Sermon by Rev Sydney Maitland for Sunday 16 October 2022.
• First Reading: Jeremiah 31: 27-34 (A new covenant – with the people of Israel)
• Psalm 119: 97-104
• Epistle: 2 Timothy 3: 14 – 4: 5 (The time will come when people will not put up with sound doctrine … will gather round teachers to say what their itching ears want to hear)
• Gospel: Luke 18: 1-8 (The unjust judge and the persistent widow)
Just when we thought that the headlines could not become any more absurd, they do just that. It is not just the intellectual instability of some of our leaders – and there are plenty of examples to choose from. There is also the threat of nuclear releases – now bandied about so frequently as to be almost routine.
Then there is climate change, which some may conveniently choose to blame on the west in general and the Americans in particular. Never mind that the western process of industrial development was gradual and made in ignorance of its possible global effects. Never mind also that many others have benefited from this knowledge and know what examples to avoid even if they do not choose to do so.
Yet in the midst of all this confusion of morality and practice, of blame-shifting and the avoidance of personal responsibility, we are still assured that God has not abandoned His people.
If we are perplexed by our times, then think of the time of Jesus: occupied by Rome and governed with arbitrary savagery by their governors while the institutions of religion were left in the hands of the scribes and pharisees and lawyers.
Then look at what Jeremiah had to say to the exiles: God has not abandoned you and still has a plan, a future and a hope for you.
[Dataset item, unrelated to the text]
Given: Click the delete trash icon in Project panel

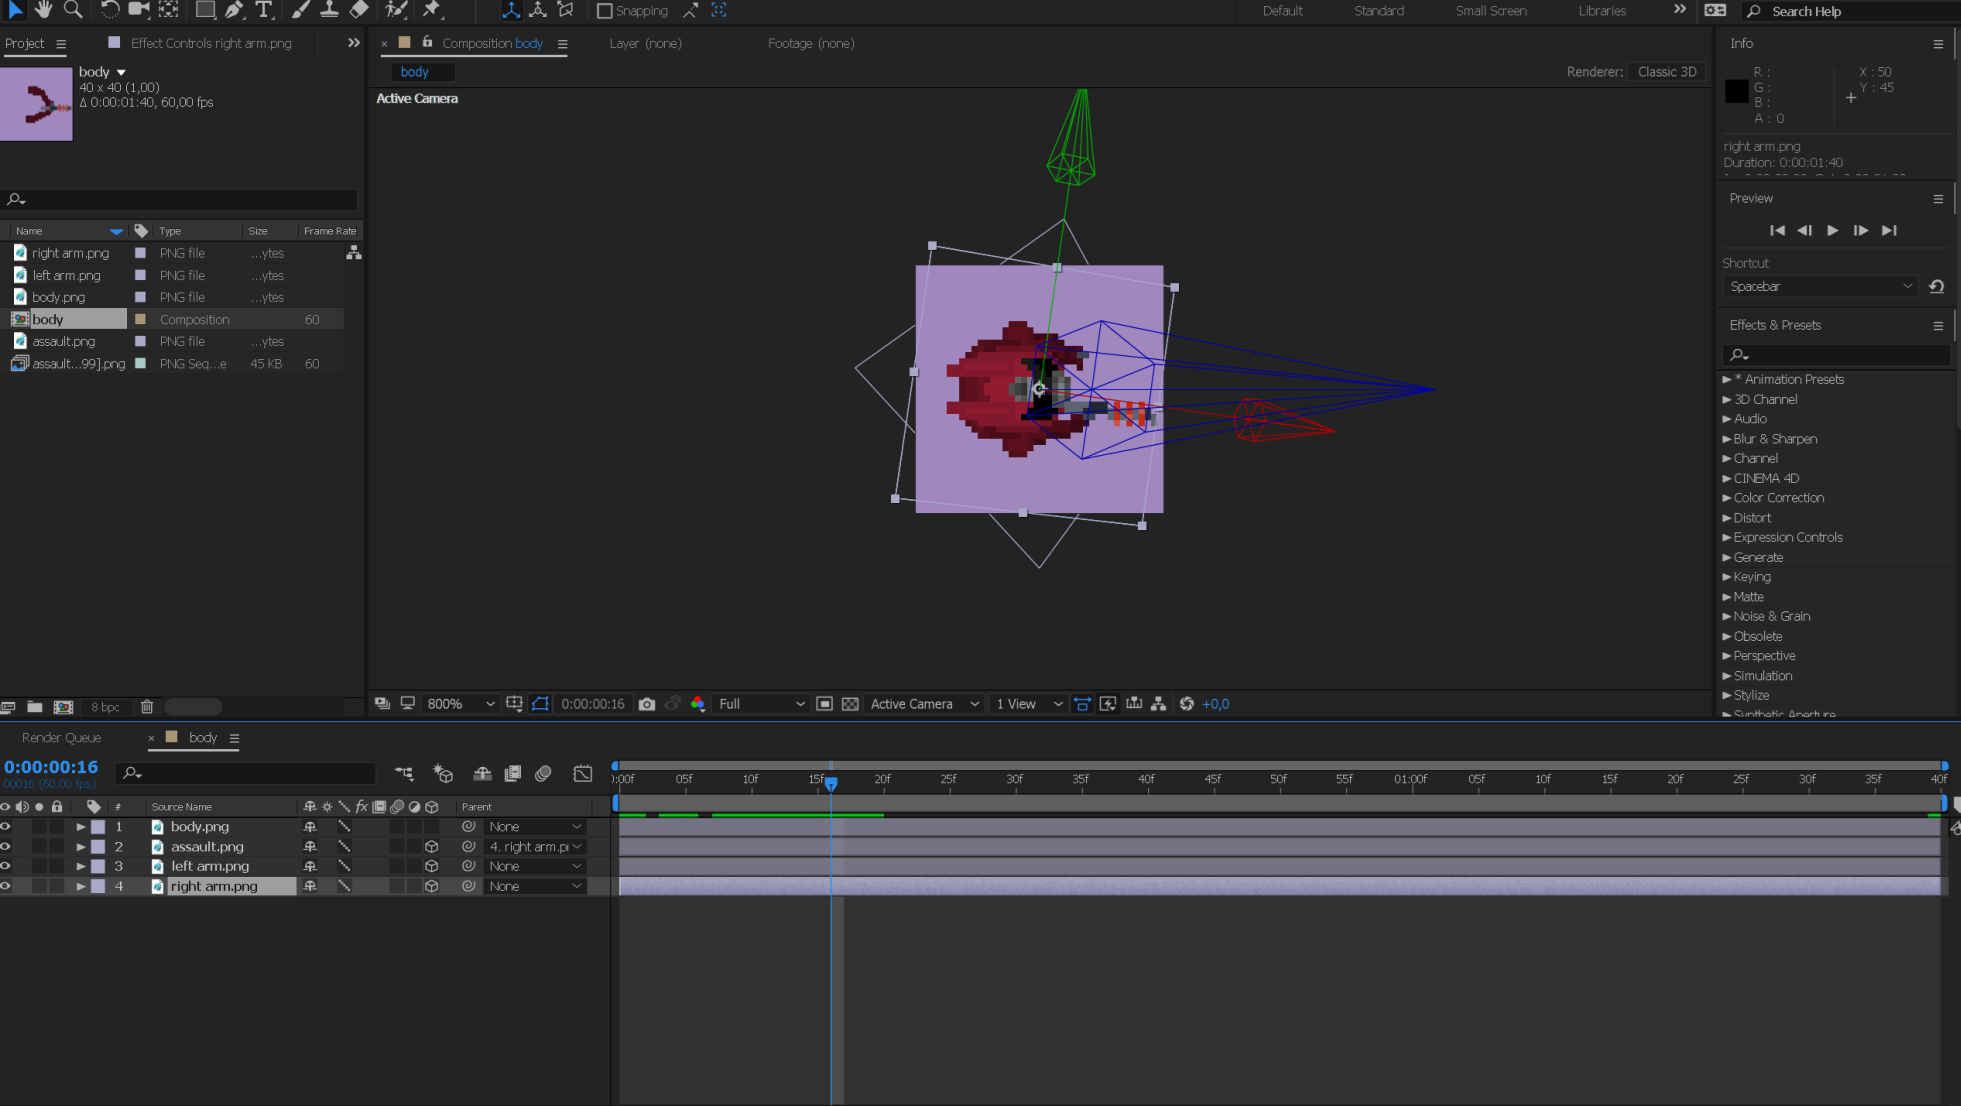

Faith would no longer be a nationalized industry, locked up by the priests and Levites. It would be there for all and to be lived by all.
It would be there in the peoples’ hearts, each person living it for him and herself. They might have leaders but they would also have the theological language to understand what is said and to ask questions and seek further understanding.
God’s name and heart would be only a prayer away from each soul – the blink of an eye and the plea of the heart, especially when in distress, but also there in joy and in praise and worship.
Whatever their fears, God would be there for them. Whatever their questions, God would answer. And when the answers were beyond the understanding of the people they He would still grant His peace and presence.
Whatever the fears and threats of the time, God would be there with His people, and would never abandon them.
Just as when people cry out ‘Why’ in the face of disaster, God is still there for them, as He was in the wartime blitz of our cities and in the madness of military actions down the centuries.
Yet Jesus shows us a mystery of faith in His parable of the persistent widow. Denied a proper hearing by a corrupt and indolent judge, she persists in her pleas until she is heard properly.
And if even a corrupt judge can be persuaded to act in his duty, then how much more will God hear and act upon the pleas of His people?
The question however is in the waiting. Why? Why me? How long? Why was another person’s needs met and not mine?
Part of the answer lies in the command to love the Lord with all our hearts and souls and minds and strengths. Loving God with our mind is the challenge.
It is when we do not get the answers we were looking for straight away. It is when there is a promise that seems to dangle in the wind and fade away into hopelessness.
But this is when He is looking for the fortitude of our faith, the faith that waits and trusts even when answers seem to be lost and beyond hearing or understanding. But God is not absent or deaf or taken up with His stamp collection.
Rather, the answer is there in the dogged determination of the prophet Habakkuk:
Though the fig tree does not blossom, nor fruit be on the vine, Though the labour of the olive may fail and the fields yield no food:
Though the flock be cut off from the fold and there be no herd in the stalls,
YET I WILL REJOICE IN THE LORD, I WILL JOY IN THE GOD OF MY SALVATION.
THE LORD GOD IS MY STRENGTH; HE WILL MAKE MY FEET WALK ON THE HIGH HILLS (3: 17-19)
To some this may look like escapism, a denial of reality.
I prefer to see it as a determined engagement with a different kind of reality.
It is the reality of the God who looks and loves and cares, deeply and personally. It is the reality of the God who sent His Son to the cross, the place where the sinners of the world deserved to be but even then would never satisfy the holiness and justice of God.
It is the reality of the One who came back from the dead having already faced down all that the powers of the world and of the evil one could throw at Him.
It is the reality of the One who became every lie and distortion, every theft and murder and debauchery for our sakes.
It is this kind of reality that leads me to say in the midst of so many questions: though He tarry, He will not delay and I will trust Him still.